D1.113 - Effect of mepolizumab in eosinophilic granulomatosis with polyangiitis (EGPA): a real-world retrospective observational study

Eosinophilic granulomatosis with polyangiitis (EGPA) is a systemic small- to medium-vessel vasculitis characterized by eosinophilic inflammation, asthma, and multi-organ involvement. Standard treatment is based on glucocorticoids and immunosuppressive agents in both maintenance and relapse phases. Mepolizumab, an anti–interleukin-5 monoclonal antibody, has been approved as add-on therapy in relapsing–remitting or refractory forms, demonstrating increased remission rates, reduced relapses, and a decreased dose of oral corticosteroids (OCS). However, real-life experience is limited. The aim of this study was to evaluate the clinical, analytical, and functional evolution of patients with EGPA treated with mepolizumab in a real-life context.

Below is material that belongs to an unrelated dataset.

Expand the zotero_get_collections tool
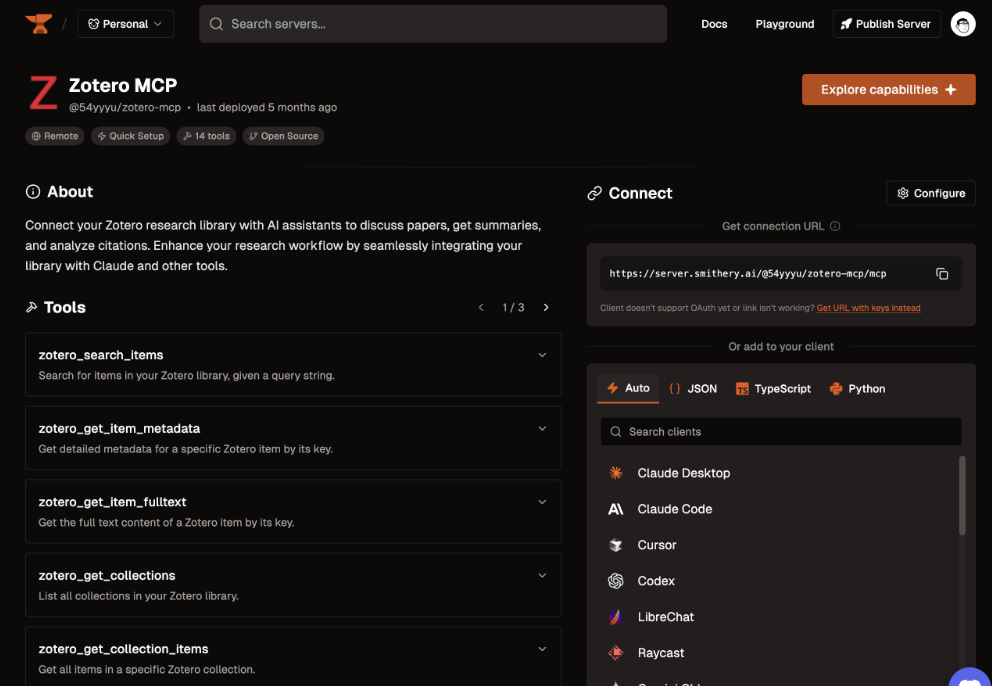992x686 pixels. (542, 576)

A retrospective observational study was conducted in adults with a clinical diagnosis of EGPA who met the 2022 EULAR/ACR classification criteria and were treated with mepolizumab 300 mg every 4 weeks for at least 12 months in a specialized asthma unit. Clinical variables, inflammatory biomarkers, and pulmonary function parameters were collected. Normality was assessed using the Shapiro–Wilk test. Paired comparisons between baseline and 12-month values were performed using the paired t-test or Wilcoxon signed-rank test. Results were expressed using descriptive statistics and p-values. The study was conducted in accordance with local ethical standards.

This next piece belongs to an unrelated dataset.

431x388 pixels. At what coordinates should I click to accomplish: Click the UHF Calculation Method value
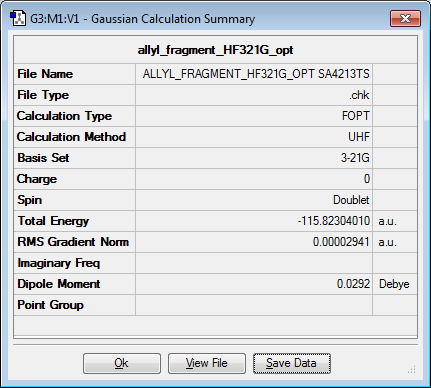coord(254,137)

Twenty-three patients were included, with a mean age of 56.3 ± 16.3 years; 65.2% were women. A high burden of respiratory and inflammatory comorbidity was observed, with allergic rhinitis and nasal polyposis in 78.3%, atopy in 60.9%, and bronchiectasis in 56.5%. All patients were receiving OCS and inhaled therapy, 13% had received prior biologic treatment and 52.2% received immunosuppressive treatment during follow-up; at analysis, 6 patients had discontinued immunosuppression.

A significant reduction was observed in absolute blood eosinophil count (p < 0.001), eosinophil percentage (p < 0.0001), total immunoglobulin E (IgE) (p = 0.0098), number of exacerbations (p = 0.0137), and maintenance OCS dose (p = 0.0001), together with a significant increase in FEV₁ (% predicted) (p = 0.0393). Decreases in eosinophil cationic protein and fractional exhaled nitric oxide, as well as improved asthma control assessed by the Asthma Control Test, were observed without reaching statistical significance.

In this real-life clinical practice cohort, mepolizumab as add-on therapy in severe EGPA was associated with a significant reduction in eosinophilia, total IgE, exacerbations, and corticosteroid dependence, as well as an improvement in lung function after 12 months of treatment. Prospective studies are required to confirm these findings.